Slices time complexity

Tue May 19 13:07:03 EDT 2015

On Wed, 20 May 2015 12:52 am, Bartc wrote:

> "Steven D'Aprano" <steve+comp.lang.python at pearwood.info> wrote in message
> news:555b0621$0$2753$c3e8da3$76491128 at news.astraweb.com...
[...]
>> I'm sure that lots of things surprise people who assume that every
>> language's performance characteristics are identical.
>>
>> Python is not Lisp. Lisp is not Java. Java is not Forth. Forth is not
>> Lua. Lua is not Fortran. Fortran is not PHP. Do you see a pattern yet?
>> :-)
> 
> But sometimes you want an algorithm that works perfectly well in one
> language to work just as well in another.

Yeah, and I want a million dollars, a pony, and the ability to eat as much
as I like without getting fat too. Life is cruel, and then you die.

[...]
> I'm surprised about the slice thing too; I was getting used to the idea of
> Python only passing around references, even to small integer values, and
> now here it goes and does a copy!

Yes. And? Are you surprised that dict.copy() makes a copy? Presumably not.
Well, the way we spell list.copy() is list[:]

> But apparently only a shallow (top-level) copy. Still, it sounds expensive
> if you just want to pass part of a list to a function, not the whole
> thing, a function which is not going to write into the list (like the OP's
> example).

Yes, a slice can be expensive, if you have (say) a ten billion element list,
and take a slice list[1:]. And, to be perfectly honest, there's no real
good solution for that in standard Python. Numpy arrays implement slicing
and cloning of arrays as views, but the Python standard library doesn't
have anything that does the same.

But, really... if you're serious about dealing with huge arrays of data, you
want something like numpy, not Python lists. So *in practice* the lack of
views for lists is a minor nuisance, if that. Having list slices return
copies rather than views avoids more problems than it causes.

On the other hand, if Python implementations would implement slices with
copy-on-write, that would give us the best of both worlds!

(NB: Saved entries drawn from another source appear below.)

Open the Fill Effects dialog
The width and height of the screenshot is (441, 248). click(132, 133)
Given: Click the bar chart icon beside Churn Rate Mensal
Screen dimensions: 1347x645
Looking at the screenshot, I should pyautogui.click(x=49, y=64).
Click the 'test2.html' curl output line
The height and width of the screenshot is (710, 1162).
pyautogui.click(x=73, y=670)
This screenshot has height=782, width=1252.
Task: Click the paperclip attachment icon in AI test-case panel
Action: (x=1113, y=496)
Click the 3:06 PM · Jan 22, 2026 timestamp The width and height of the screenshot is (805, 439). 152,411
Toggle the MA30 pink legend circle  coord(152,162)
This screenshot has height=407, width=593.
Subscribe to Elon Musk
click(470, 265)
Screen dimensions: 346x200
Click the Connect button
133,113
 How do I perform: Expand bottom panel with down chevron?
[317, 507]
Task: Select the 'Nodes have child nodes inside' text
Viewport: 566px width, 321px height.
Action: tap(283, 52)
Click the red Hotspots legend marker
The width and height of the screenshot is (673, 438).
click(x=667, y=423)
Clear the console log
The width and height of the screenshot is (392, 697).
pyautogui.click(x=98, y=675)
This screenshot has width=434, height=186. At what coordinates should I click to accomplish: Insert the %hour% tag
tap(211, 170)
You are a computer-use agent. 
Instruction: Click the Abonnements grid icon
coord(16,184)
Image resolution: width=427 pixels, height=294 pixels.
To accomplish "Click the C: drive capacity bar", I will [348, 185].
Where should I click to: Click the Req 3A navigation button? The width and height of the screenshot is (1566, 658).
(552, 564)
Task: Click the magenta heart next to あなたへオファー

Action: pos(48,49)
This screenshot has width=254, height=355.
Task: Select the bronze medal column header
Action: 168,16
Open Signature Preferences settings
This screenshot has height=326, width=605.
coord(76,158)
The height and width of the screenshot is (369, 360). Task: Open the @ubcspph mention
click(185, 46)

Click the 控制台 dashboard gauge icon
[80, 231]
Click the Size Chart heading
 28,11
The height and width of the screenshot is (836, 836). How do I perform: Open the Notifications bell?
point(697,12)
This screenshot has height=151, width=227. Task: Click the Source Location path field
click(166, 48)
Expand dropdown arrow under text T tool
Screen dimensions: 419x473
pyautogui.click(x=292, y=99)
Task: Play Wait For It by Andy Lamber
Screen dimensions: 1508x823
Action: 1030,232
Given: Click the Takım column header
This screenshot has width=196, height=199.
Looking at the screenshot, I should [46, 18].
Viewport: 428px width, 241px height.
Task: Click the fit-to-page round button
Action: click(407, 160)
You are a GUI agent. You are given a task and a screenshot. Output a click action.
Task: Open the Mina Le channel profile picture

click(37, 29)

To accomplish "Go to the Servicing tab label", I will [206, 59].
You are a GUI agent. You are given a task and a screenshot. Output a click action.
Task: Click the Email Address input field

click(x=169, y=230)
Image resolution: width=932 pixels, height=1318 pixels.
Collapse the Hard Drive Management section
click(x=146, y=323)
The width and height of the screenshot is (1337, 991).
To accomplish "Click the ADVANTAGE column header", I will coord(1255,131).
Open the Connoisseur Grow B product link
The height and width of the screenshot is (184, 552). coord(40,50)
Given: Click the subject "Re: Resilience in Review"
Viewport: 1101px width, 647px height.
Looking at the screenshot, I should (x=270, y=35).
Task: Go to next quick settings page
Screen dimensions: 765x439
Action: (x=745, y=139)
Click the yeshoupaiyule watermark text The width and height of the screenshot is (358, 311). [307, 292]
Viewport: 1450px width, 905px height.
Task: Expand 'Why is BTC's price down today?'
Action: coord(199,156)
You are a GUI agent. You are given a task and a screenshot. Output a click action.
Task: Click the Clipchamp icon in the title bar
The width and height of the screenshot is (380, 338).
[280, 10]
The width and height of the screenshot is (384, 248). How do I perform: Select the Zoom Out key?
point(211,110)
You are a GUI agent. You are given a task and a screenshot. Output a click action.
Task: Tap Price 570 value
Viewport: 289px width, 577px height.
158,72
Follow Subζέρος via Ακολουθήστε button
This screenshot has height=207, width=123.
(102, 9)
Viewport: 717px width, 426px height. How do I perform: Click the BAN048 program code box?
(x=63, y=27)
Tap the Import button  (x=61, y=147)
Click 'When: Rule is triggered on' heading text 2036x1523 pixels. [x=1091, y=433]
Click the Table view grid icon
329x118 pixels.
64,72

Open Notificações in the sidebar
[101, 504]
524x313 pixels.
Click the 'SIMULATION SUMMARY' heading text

>>> Is there any reason why Python 3.4 implementation of slices cannot be
>>> a near constant operation?
>>
>> Yes. (1) Backwards compatibility. (2) That would go against the design of
>> Python slices that they are copies. (3) That would upset those who want
>> and
>> expect a slice to be a copy.
> 
> Or you could just have a different kind of slice that is just a 'view'.

Sure. And you can program it yourself, if you like.

True confession time: I've been using Python for over 15 years. For at least
12 of those years, I've found myself feeling guilty every time I write a
loop like "for x in seq[1:]" to skip the first element, because I'm worried
about copying a huge list. Every single time I think "I really ought to
write a list view." And then I think about the effort involved (minor)
versus the benefit (even smaller) and I think "screw it, I'll just make a
copy".

And in 12 years, this lazy "put off until tomorrow" attitude to list views
has failed me exactly *zero* times. I won't say You're Not Gonna Need It,
but I will say *I've* Never Needed It Yet.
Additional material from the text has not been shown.